Dilansir dari CNN Indonesia, psikolog sekaligus tenaga pendidik di Universitas Gadjah Mada, Koentjoro menyamakan cancel culture dengan boikot.
Cancel culture sering dilakukan dengan cara menghentikan promosi artis maupun merek perusahaan tertentu untuk tidak tampil di publik. Hal ini terjadi apabila mereka dinilai melakukan tindakan tidak terpuji yang dapat menyakiti salah satu pihak, menimbulkan kegaduhan dan merugikan masyarakat.
Tindakan ini disebut dapat menimbulkan efek jera bagi mereka yang melakukan kesalahan, sehingga diharapkan ke depannya orang itu akan menyesali perbuatan tersebut.
Meski begitu, cancel culture memiliki dampak beragam. Dampak itu mulai dari kerugian materi, sampai dengan efek psikologis yang ditimbulkan.
Lantas, Apakah Budaya Cancel Culture Perlu Dilakukan?
Menilik dari efek yang ditimbulkan diatas, cancel culture menimbulkan kerugian materi akibat pembatalan kontrak kerja seseorang atau artis. Public figure tentu tidak akan lepas dari karya dan sorotan media. Seorang artis akan mengalami kerugian materi yang besar apabila masyarakat telah menghentikan penggunaan semua karyanya. Hal itu terjadi karena penghasilan utama mereka berasal dari karya yang dibagikan ke publik lewat media sosial maupun televisi.
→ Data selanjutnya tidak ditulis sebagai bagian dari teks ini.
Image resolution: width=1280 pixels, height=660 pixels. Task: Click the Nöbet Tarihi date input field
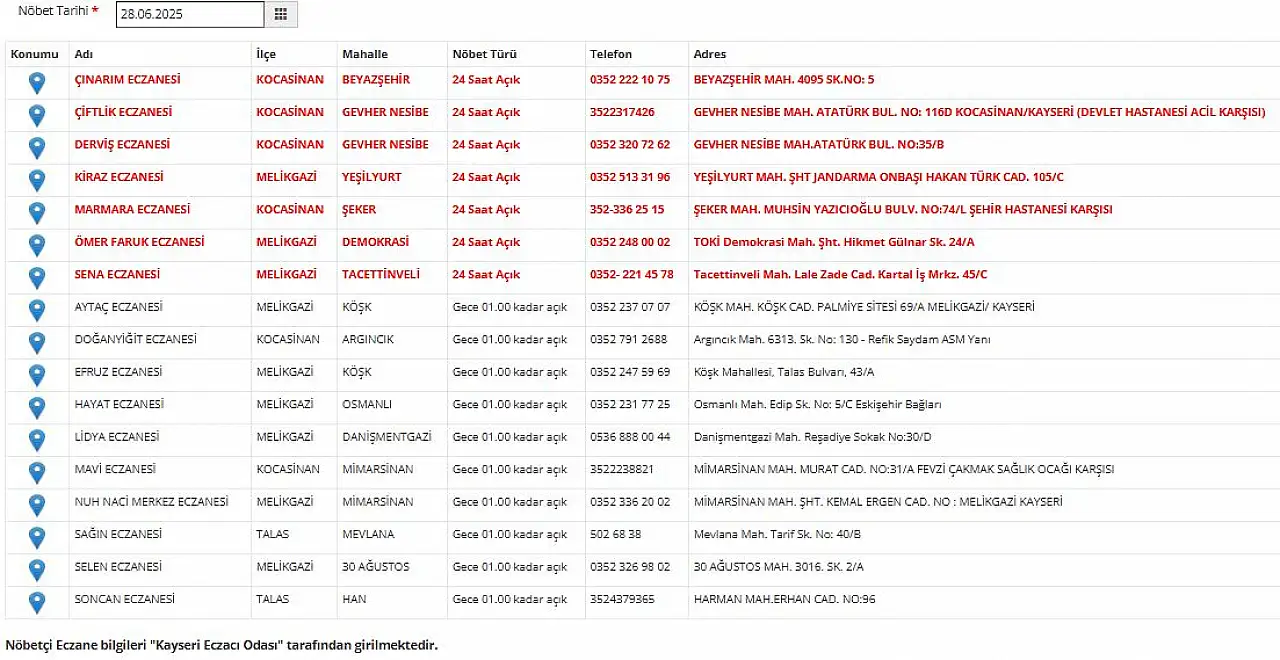click(190, 14)
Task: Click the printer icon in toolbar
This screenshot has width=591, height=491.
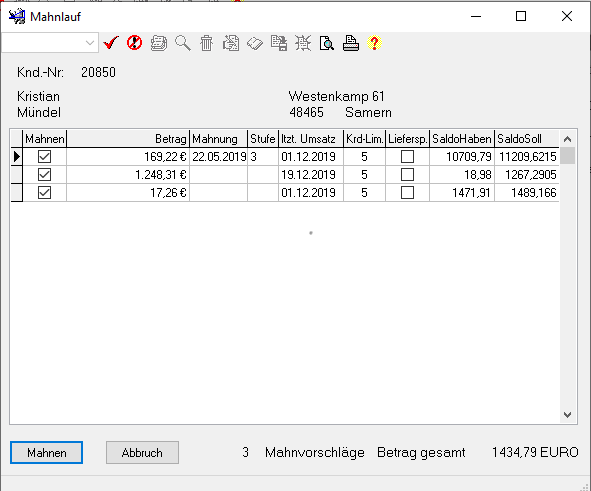Action: click(x=351, y=43)
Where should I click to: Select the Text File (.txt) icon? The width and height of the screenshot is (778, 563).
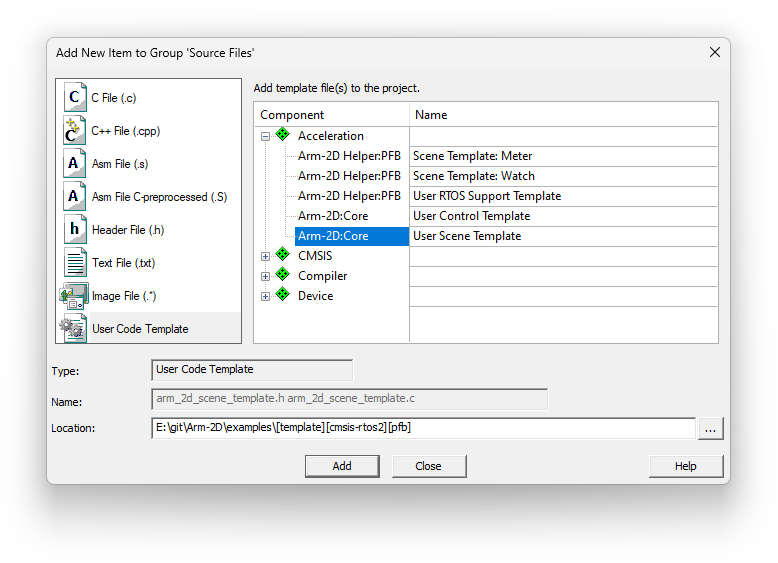[75, 263]
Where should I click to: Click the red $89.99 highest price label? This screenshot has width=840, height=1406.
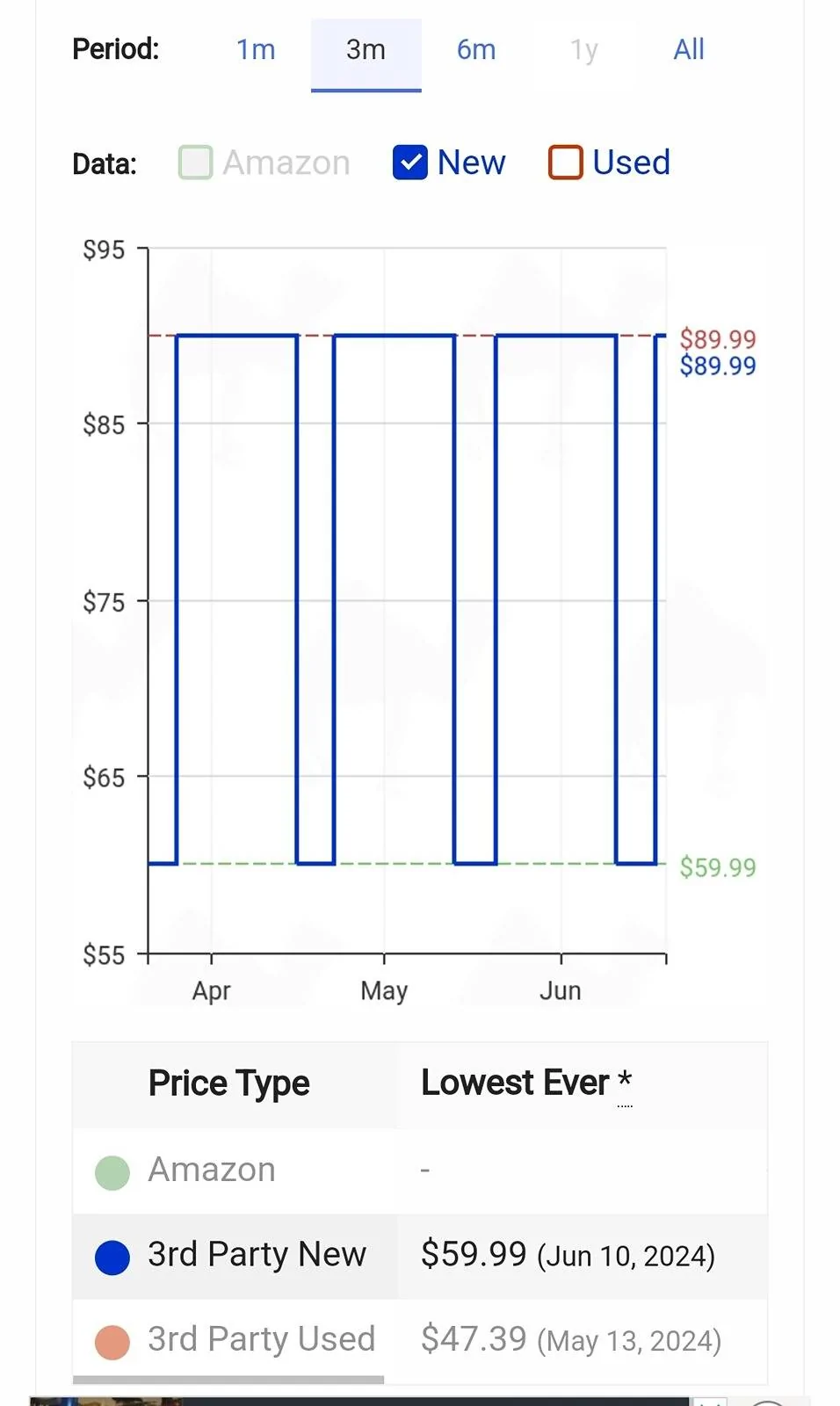coord(718,339)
Hal ini juga bisa terjadi pada sebuah merek perusahaan, dimana orang-orang akan beramai-ramai memboikot produk yang diproduksi saat perusahaan dikabarkan telah melakukan tindakan yang merugikan. Permasalahan akan semakin meluas karena sebuah perusahaan menjadi sumber penghasilan bagi orang-orang yang bekerja di dalamnya.
Selain kerugian materi, cancel culture dapat mempengaruhi mental seseorang. Kegiatan meng-cancel tersebut sering diungkapkan di media sosial dengan mencaci dan memberikan ujaran kebencian pada artis yang bersangkutan. Hate comments yang jumlahnya ratusan atau bahkan ribuan ini pasti akan berefek pada psikologis si artis yang merasa dibenci oleh publik.
Dampak yang semakin buruk akan terjadi apabila tuduhan yang ditujukan tersebut tidak benar. Tentu pihak yang diboikot akan merasa semakin terpuruk karena kehilangan pekerjaan dan kesehatan psikologisnya terganggu.
Dengan melihat efek-efek tersebut, sebagai pengguna media sosial kita perlu lebih bijak dalam bermedia sosial. Cancel culture dengan ujaran kebencian bukan satu-satunya cara agar seseorang menjadi jera. Terlebih lagi, kita perlu menyaring lebih dulu berita untuk diketahui kebenarannya.